# vorbesteller box bei saturn



## immortal15 (4. September 2011)

hallo

ich hätte da mal ne kleine frage

ich habe mir gestern bei saturn die vorbesteller box von bf3 geholt ...

nun hab ich aber vergessen zu fragen wie das läuft darum hoff ich mal das mir hier einer antworten kann da ich es die nächste woche nichtmer zu saturn schaffen werde ^^

werden die 5€ die ich gezahlt hab dann wenn ich das spiel abhole mit " angerechnet " ?

kann ich das spiel vlt 1-2 tage früher ab holen vor dem release ? ...da ich mir denke dass sie es ein paar tage früher haben werden...EDIT: und weil ich grad sehe das unter dem dlc code " ist ab dem 25. oktober 2011 gültig"steht

und was kann ich machen fals die "gekauften" dlc codes nicht funktionieren ? .. hab da ein bisschen befürchtungen dass es jetzt schon dlc codes gibt ohne das dass spiel schon ershcienen ist bzw überhaupt gold status hat

fals ich nicht antworte schonmal vielen dank für eure antworten ! ^^


und entshculdigung fals dies das falsche unterforum ist hab mir gedacht dass kaufberatung dsa richtige sein könnte^^


----------



## Herbboy (5. September 2011)

Ja klar werden die 5€ dann beim Kaufpreis der Vollversion angerechnet, wie denn sonst? ^^

Vor Release abholen ginge nur, wenn das SPiel von Saturn halt auch schon vor Release verkauft wird.

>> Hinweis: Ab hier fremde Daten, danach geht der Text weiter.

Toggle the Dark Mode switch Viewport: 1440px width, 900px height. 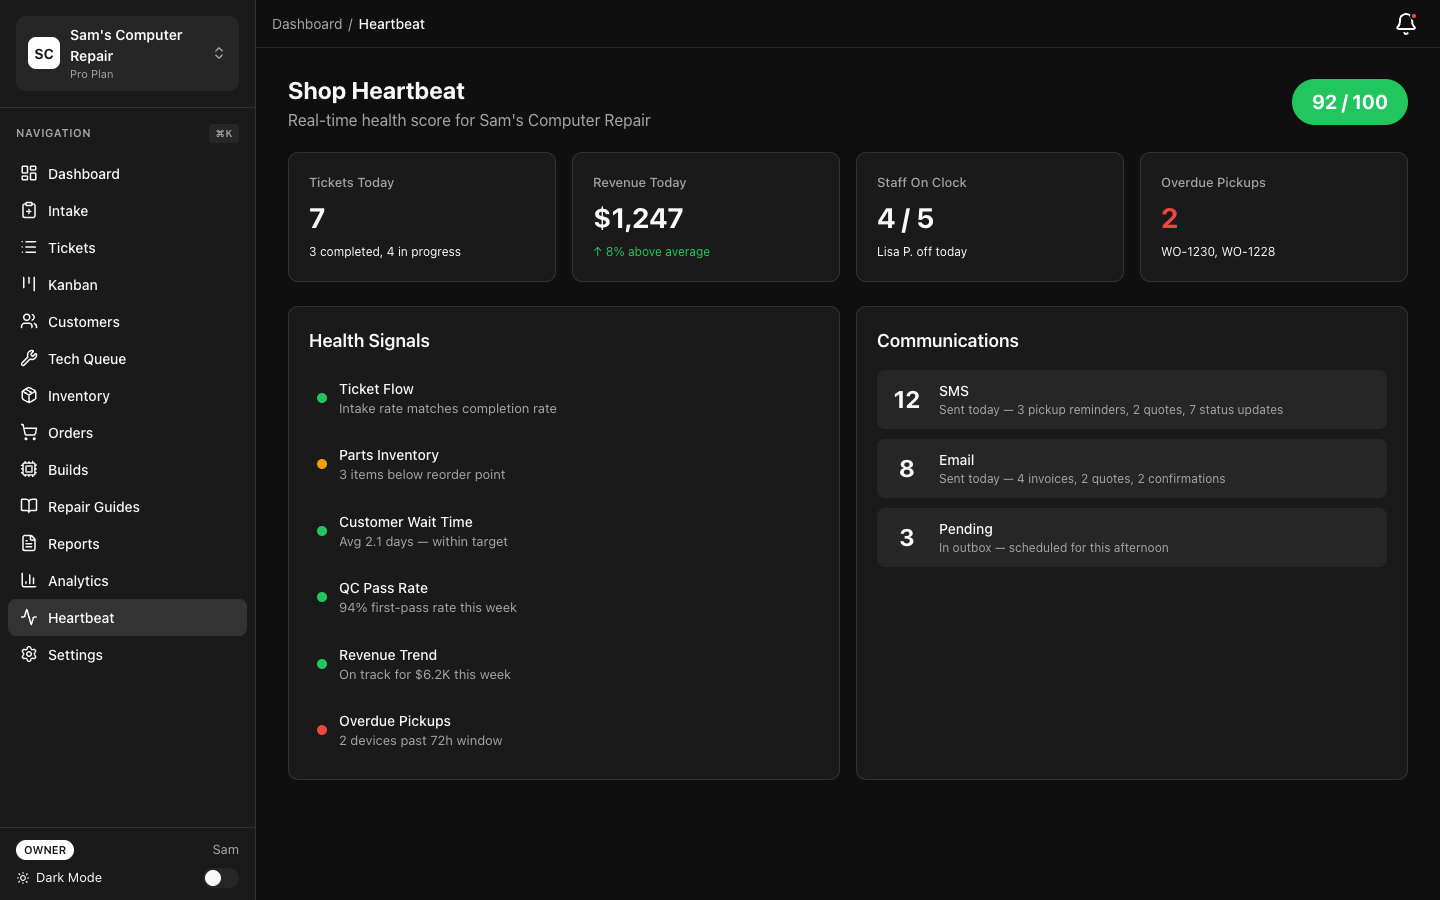tap(220, 877)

Dass Du als Vorbesteller aber ne Art "Vorrecht" hast und man für Dich, falls das Spiel schon im Lager angekommen ist, dann ein Exemplar ranholt, wird nicht der Fall sein.

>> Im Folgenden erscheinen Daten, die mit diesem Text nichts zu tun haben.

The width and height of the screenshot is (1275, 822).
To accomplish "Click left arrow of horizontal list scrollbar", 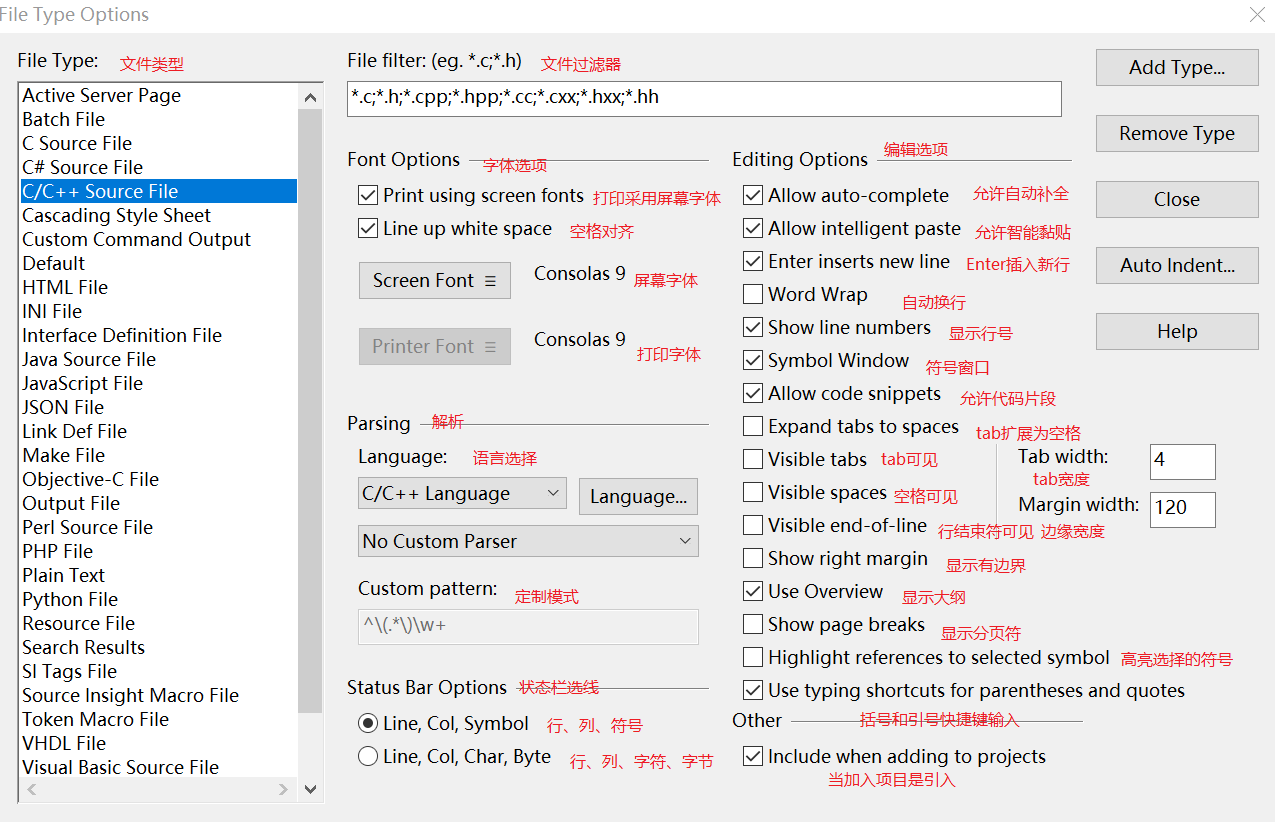I will (31, 790).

Wenn die Codes nicht funktionieren sollten, schaust Du im Internet, ob auch andere das Problem haben, und wenn KEINE Lösung des Problems angekündigt ist, gehst Du Dich halt bei Saturn beschweren. Aber ehrlich gesagt: warum sollten die DLC nicht funktionieren? Das ist eine bundesweite Aktion, und es ist ja sicher kein aufwendiger DLC, sondern irgendeine Waffe oder ein anderes Outfit oder so.... ^^


----------



## quaaaaaak (5. September 2011)

da mit den dlc codes kann ich dich beruhigen, sämtliche online händerl/ea partner haben ihre codes bereits, z.b. gamesonly.at(glaub ich) hatten bereits ne sogenannte "preorder box" verschickt wo die codes für die dlcs drin waren


----------



## immortal15 (5. September 2011)

ahh k danke euch beiden, naja ist halt specact kit + dogtags ( fand das besser als bei amzon waffen zubehör die ich eh nicht verwenden werde ^^)


----------



## Herbboy (5. September 2011)

Du musst allerdings AFAIK die Quittung mitnehmen - also nicht wegschmeissen.


----------



## immortal15 (5. September 2011)

jut alles klar meiner ^^


----------